Titled ‘Burning Issues,’ the report focuses on the benefits of having access to affordable, appropriate and acceptable safer alternatives to combustible tobacco products. It also focuses on the rights of smokers, who need the opportunity to switch from smoking and those who have chosen safer alternatives.

The report calls upon the World Health Organization (WHO) to play a lead role in encouraging FCTC signatories to take a more balanced view of the potential for Safer Nicotine Products (SNPs) to help encourage a switch away from combustible products. The current interpretation of Article 5.3 of the FCTC is stifling open debate on the merits of SNP. “A new and inclusive approach is required, engaging with all stakeholders with no exceptions, to evaluate the merits of new technologies and products, based on scientific principles rather than ideology,” the report states.

The publication believes that the WHO’s MPOWER initiative alone will be insufficient in hastening an end to smoking. It sees ‘O’—offering help—as the weakest area of achievement. “Harm reduction is embedded in nearly every field of the WHO’s work except tobacco. Those most affected by tobacco control policies have been stigmatized and excluded from the policy conversation. Good public health engages affected populations. The slogan “Nothing about us without us” is central to THR, as it is to any field in public health,” the report reminds.

▶ [TASK DETAILS]:
Extend the passage on the "Burning Issues" report with a few sentences that begin after its final sentence. The data that comes next is separate material and has no connection to the passage on the "Burning Issues" report.

▶ [RECORDED INFORMATION]:
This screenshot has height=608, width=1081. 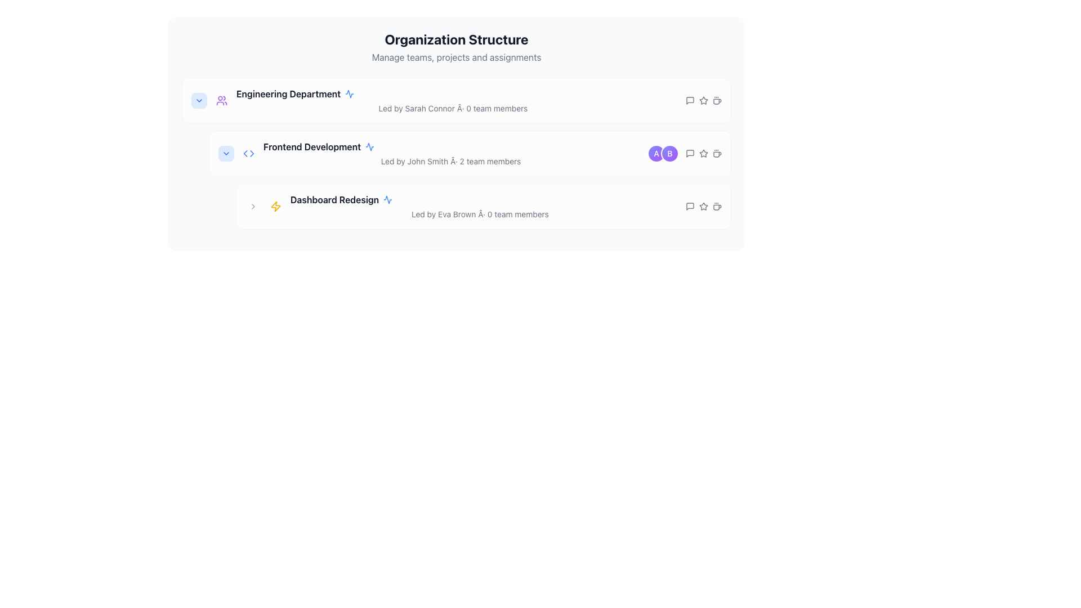 I want to click on the star-shaped icon with a hollow center, which is the third icon from the left in a group of horizontally aligned icons, so click(x=703, y=154).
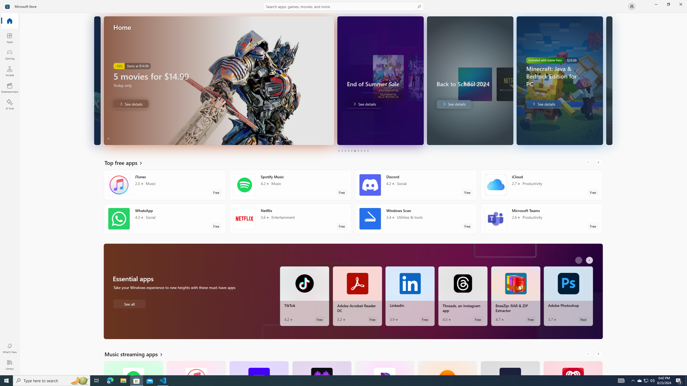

▶ [FINAL ANSWER]:
According to the report, the current predicted toll from smoking can only be averted by hastening a switch from smoking by established smokers. In this context, it recommends that access to SNP should be a right for all potential beneficiaries irrespective of gender, race, social or economic circumstances, and consumer wellbeing should be at the centre of international planning and policy.

“Companies making SNP should strive to reach the largest number of smokers globally with appropriate and affordable products. The role of governments should be to hasten the switch from smoking, rather than to place obstacles in the way of those who wish to use SNP,” the report recommends.

No action should be taken which has the consequence of favouring smoking over SNP, such as making SNP harder to obtain and use than cigarettes, or through unfavourable pricing (e.g. through taxes). “Smokers have the right to evidence-based information about the potential benefits of switching to SNP,” it states.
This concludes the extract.